◆ **Data shown**:
--*--
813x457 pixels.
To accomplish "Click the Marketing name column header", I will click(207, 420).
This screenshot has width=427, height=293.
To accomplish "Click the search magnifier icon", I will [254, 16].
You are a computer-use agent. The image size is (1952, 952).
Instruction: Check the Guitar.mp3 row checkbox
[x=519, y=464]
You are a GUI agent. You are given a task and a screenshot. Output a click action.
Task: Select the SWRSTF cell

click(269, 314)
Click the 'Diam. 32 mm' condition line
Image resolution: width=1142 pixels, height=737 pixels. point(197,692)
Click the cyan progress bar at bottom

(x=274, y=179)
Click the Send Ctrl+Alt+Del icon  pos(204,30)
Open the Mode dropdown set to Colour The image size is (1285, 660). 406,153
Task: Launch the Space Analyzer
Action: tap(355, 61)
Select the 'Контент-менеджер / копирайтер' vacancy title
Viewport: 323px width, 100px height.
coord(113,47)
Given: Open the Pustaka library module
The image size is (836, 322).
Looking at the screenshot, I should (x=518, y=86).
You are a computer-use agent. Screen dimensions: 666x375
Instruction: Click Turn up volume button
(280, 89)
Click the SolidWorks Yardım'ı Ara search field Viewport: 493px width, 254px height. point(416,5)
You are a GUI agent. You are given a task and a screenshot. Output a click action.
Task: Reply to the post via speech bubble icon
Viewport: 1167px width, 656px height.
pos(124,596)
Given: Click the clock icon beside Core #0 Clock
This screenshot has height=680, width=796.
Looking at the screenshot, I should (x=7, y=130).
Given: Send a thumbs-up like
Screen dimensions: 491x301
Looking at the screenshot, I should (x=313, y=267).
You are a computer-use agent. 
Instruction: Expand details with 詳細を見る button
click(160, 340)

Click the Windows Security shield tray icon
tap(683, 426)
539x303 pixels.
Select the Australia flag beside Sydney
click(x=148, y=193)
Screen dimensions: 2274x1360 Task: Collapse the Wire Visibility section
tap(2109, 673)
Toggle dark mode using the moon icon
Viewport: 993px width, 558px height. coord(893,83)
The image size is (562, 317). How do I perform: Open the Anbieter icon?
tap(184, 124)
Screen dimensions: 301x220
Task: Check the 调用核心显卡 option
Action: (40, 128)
--*--
◆ **Prompt**:
Could you update the data, starting with its first line and going on through the line with "will [254, 16].", so that "accomplish" becomes "complete" and nothing else changes?

◆ **Reply to the exercise**:
813x457 pixels.
To complete "Click the Marketing name column header", I will click(207, 420).
This screenshot has width=427, height=293.
To complete "Click the search magnifier icon", I will [254, 16].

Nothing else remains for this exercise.